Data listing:
----------

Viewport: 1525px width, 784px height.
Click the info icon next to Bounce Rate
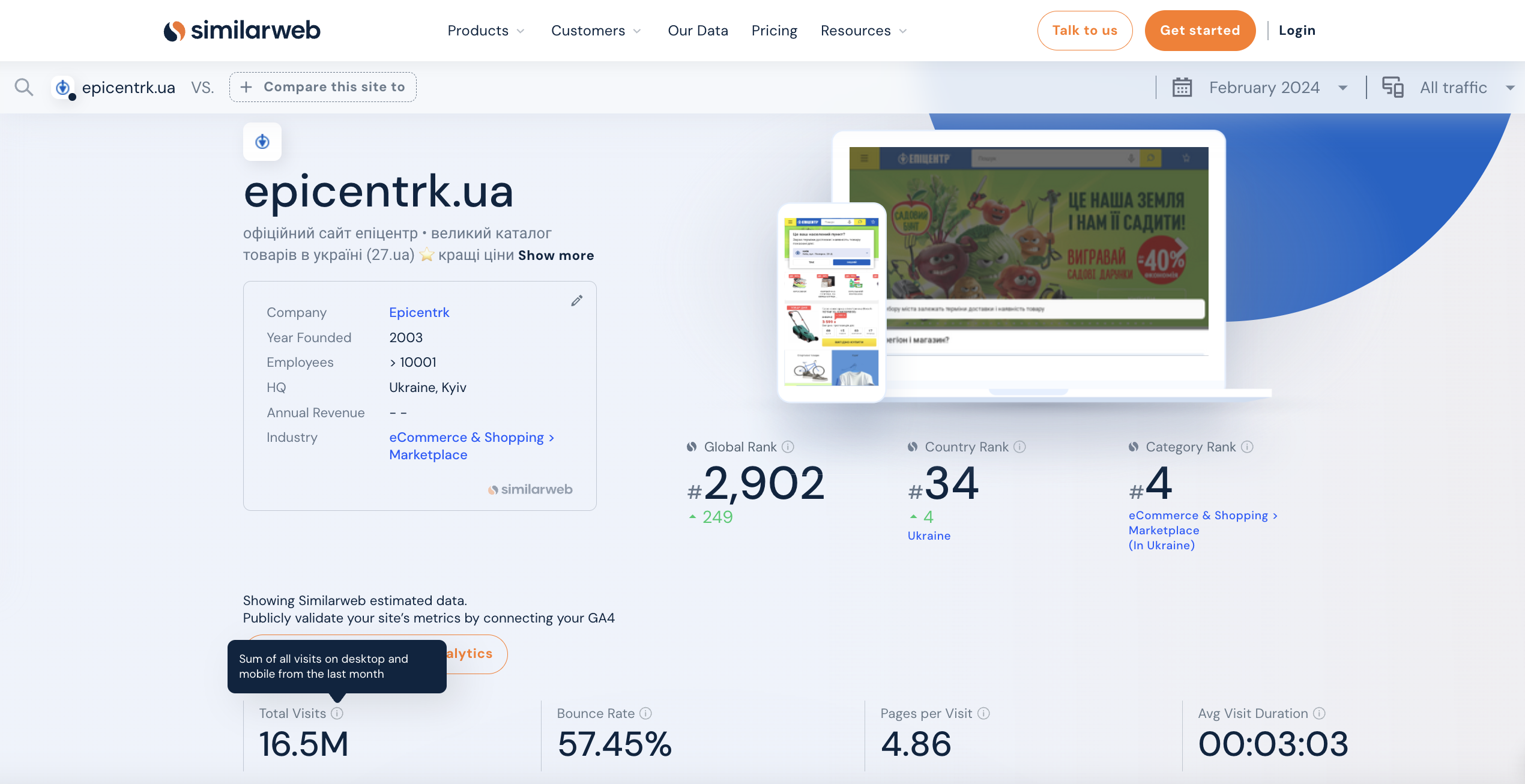(x=646, y=713)
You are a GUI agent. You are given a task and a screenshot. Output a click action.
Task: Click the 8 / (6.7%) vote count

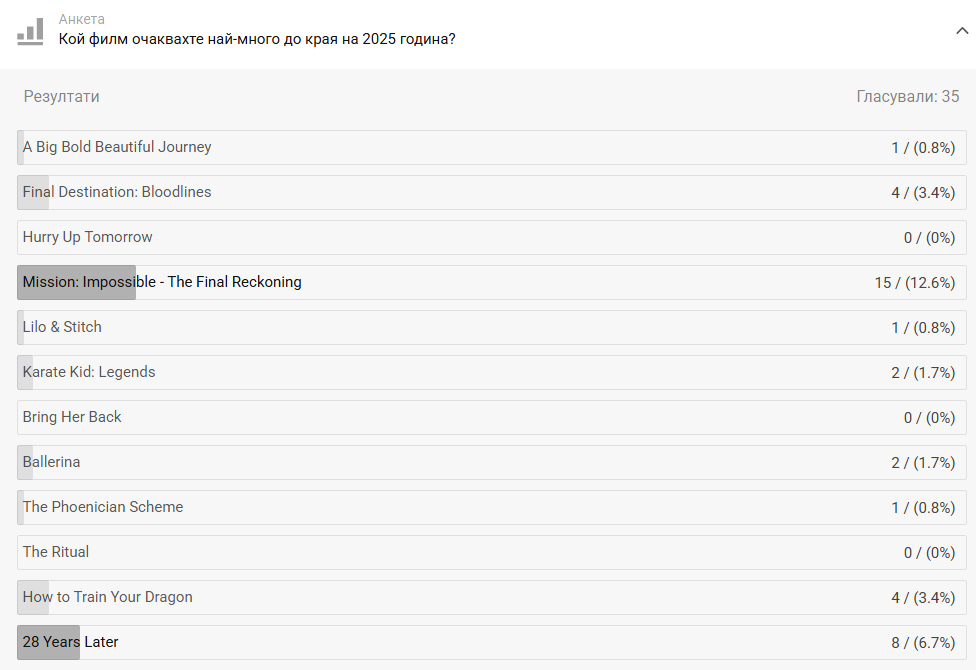coord(923,643)
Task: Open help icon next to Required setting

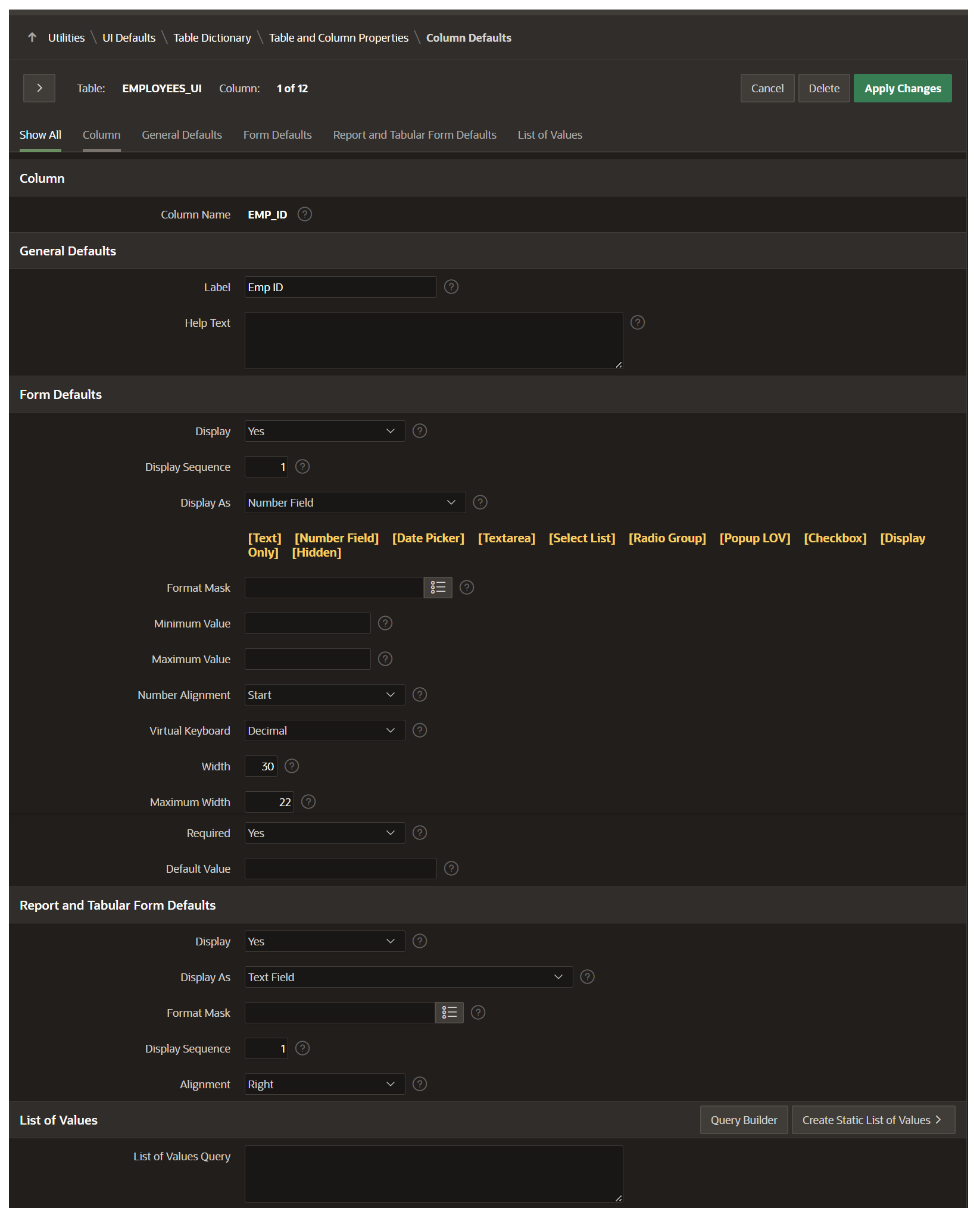Action: (x=419, y=833)
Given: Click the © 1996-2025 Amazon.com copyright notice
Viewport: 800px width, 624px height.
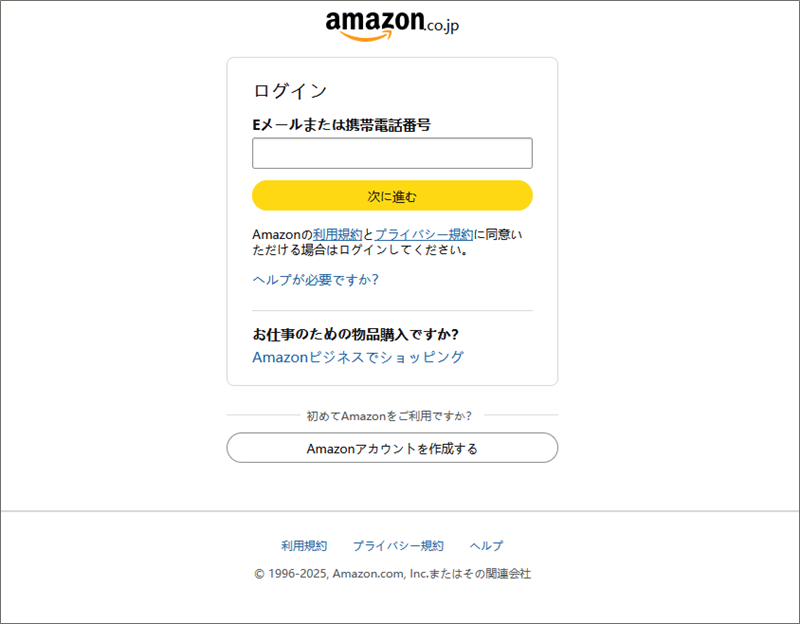Looking at the screenshot, I should coord(392,574).
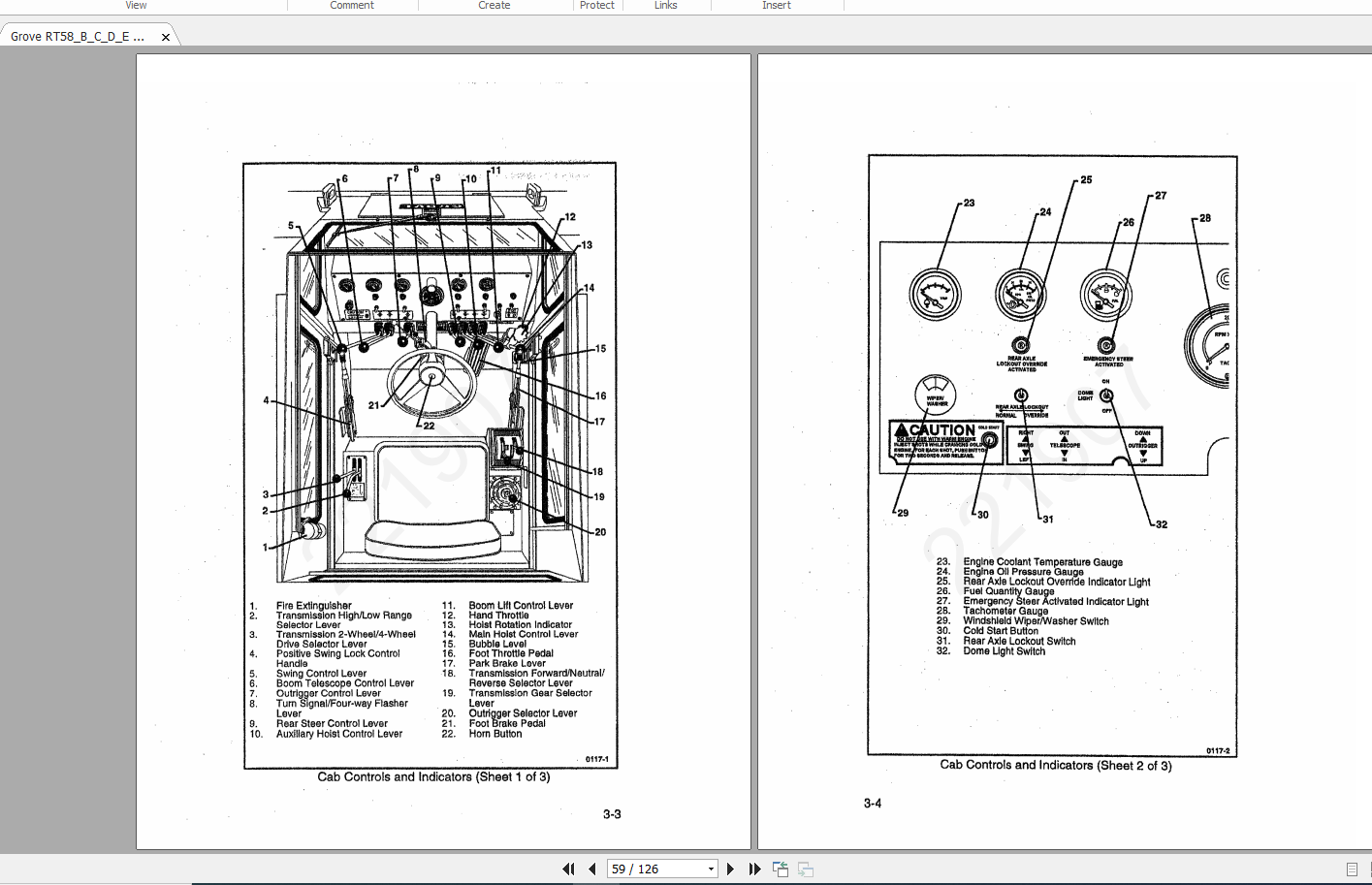The width and height of the screenshot is (1372, 885).
Task: Click the Create ribbon group label
Action: pos(495,6)
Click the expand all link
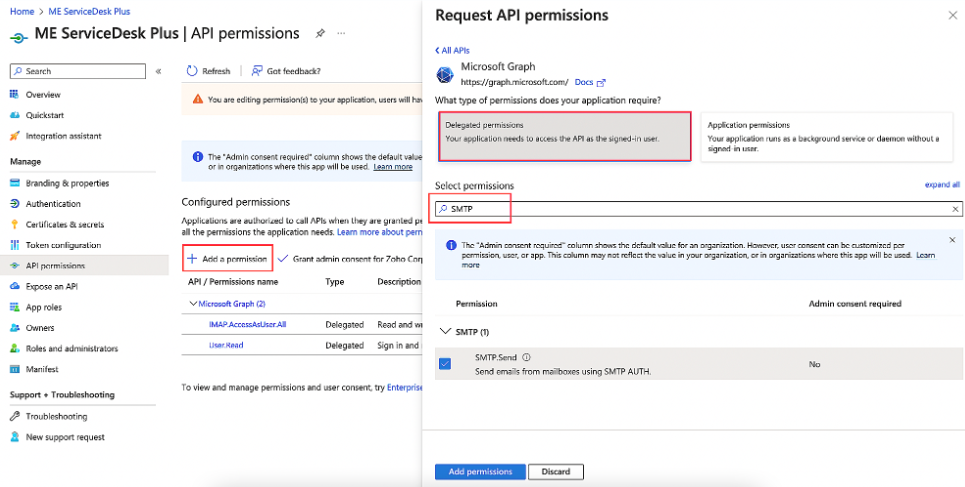 (x=942, y=185)
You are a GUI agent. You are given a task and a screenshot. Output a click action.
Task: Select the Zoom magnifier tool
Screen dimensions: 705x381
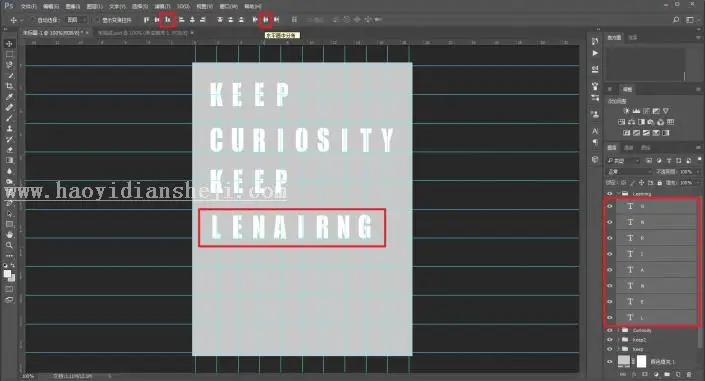click(x=9, y=245)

----------

Reproduce the data verbatim, from the line containing "Task: Open help icon next to Required setting" through the end of the data, including both of those lines. Omit the pictures from your answer.

Task: Open help icon next to Required setting

Action: (x=419, y=833)
Given: Click the © 1996-2025 Amazon.com copyright notice
Viewport: 800px width, 624px height.
Looking at the screenshot, I should coord(392,574).
The width and height of the screenshot is (1372, 885).
Task: Click the Create ribbon group label
Action: pos(495,6)
Click the expand all link
 (x=942, y=185)
You are a GUI agent. You are given a task and a screenshot. Output a click action.
Task: Select the Zoom magnifier tool
Screen dimensions: 705x381
click(x=9, y=245)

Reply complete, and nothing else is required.